■ **Problem to work on**
The line with "Instruction: Select the Welcome" marks the start; write out that line and all following lines through the end of the listing, exactly.

◆ ◆ ◆ ◆ ◆

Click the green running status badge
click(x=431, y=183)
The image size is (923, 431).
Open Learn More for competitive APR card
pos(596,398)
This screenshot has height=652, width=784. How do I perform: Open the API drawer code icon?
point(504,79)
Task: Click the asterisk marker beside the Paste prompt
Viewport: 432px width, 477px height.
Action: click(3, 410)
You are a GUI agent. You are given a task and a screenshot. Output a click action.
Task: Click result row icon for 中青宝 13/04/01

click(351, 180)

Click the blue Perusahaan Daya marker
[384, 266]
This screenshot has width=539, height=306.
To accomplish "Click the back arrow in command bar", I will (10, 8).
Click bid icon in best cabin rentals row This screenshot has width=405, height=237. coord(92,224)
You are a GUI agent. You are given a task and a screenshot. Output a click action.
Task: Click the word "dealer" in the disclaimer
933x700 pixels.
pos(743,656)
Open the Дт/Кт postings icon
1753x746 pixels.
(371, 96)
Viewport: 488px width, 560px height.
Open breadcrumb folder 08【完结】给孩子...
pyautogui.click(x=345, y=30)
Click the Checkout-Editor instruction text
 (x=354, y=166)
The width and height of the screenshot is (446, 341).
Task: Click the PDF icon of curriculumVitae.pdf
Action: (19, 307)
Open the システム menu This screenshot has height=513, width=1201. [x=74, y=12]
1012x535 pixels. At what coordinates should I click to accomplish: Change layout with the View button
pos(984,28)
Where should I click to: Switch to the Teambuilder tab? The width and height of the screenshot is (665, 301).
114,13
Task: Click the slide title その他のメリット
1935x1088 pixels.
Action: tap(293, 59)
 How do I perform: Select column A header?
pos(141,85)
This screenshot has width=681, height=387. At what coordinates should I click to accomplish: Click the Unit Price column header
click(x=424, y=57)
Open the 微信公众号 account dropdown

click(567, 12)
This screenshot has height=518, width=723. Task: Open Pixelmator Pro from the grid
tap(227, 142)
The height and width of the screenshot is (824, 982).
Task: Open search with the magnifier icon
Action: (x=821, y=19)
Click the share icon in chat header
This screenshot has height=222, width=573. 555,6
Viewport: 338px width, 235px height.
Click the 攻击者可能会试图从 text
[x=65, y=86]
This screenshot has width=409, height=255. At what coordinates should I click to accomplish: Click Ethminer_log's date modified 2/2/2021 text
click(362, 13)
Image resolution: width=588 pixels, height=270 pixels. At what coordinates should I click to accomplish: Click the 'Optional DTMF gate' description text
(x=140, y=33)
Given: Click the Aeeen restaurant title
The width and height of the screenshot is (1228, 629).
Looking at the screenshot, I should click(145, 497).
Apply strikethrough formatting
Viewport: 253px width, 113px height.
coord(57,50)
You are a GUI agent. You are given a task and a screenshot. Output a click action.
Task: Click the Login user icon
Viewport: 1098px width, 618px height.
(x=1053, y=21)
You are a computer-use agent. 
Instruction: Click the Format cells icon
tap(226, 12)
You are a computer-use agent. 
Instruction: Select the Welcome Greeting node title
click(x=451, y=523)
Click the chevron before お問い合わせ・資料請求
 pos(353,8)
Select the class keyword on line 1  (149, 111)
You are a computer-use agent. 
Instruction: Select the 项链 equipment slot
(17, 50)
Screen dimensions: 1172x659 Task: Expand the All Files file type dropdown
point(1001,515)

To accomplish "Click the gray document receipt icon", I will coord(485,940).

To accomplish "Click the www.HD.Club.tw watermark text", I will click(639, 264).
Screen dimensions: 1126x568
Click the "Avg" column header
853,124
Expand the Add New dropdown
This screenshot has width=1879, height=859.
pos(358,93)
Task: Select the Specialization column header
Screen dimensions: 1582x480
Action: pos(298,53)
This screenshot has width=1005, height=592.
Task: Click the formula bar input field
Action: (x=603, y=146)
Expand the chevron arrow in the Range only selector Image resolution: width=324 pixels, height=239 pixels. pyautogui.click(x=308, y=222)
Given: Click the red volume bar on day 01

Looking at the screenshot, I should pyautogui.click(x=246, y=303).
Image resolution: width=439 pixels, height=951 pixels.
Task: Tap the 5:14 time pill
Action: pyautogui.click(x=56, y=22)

◆ ◆ ◆ ◆ ◆

■ **Written solution**
Instruction: Select the Welcome Greeting node title
click(x=451, y=523)
Click the chevron before お問い合わせ・資料請求
 pos(353,8)
Select the class keyword on line 1  (149, 111)
You are a computer-use agent. 
Instruction: Select the 项链 equipment slot
(17, 50)
Screen dimensions: 1172x659 Task: Expand the All Files file type dropdown
point(1001,515)

To accomplish "Click the gray document receipt icon", I will coord(485,940).

To accomplish "Click the www.HD.Club.tw watermark text", I will click(639, 264).
Screen dimensions: 1126x568
Click the "Avg" column header
853,124
Expand the Add New dropdown
This screenshot has width=1879, height=859.
pos(358,93)
Task: Select the Specialization column header
Screen dimensions: 1582x480
Action: pos(298,53)
This screenshot has width=1005, height=592.
Task: Click the formula bar input field
Action: (x=603, y=146)
Expand the chevron arrow in the Range only selector Image resolution: width=324 pixels, height=239 pixels. pyautogui.click(x=308, y=222)
Given: Click the red volume bar on day 01

Looking at the screenshot, I should pyautogui.click(x=246, y=303).
Image resolution: width=439 pixels, height=951 pixels.
Task: Tap the 5:14 time pill
Action: pyautogui.click(x=56, y=22)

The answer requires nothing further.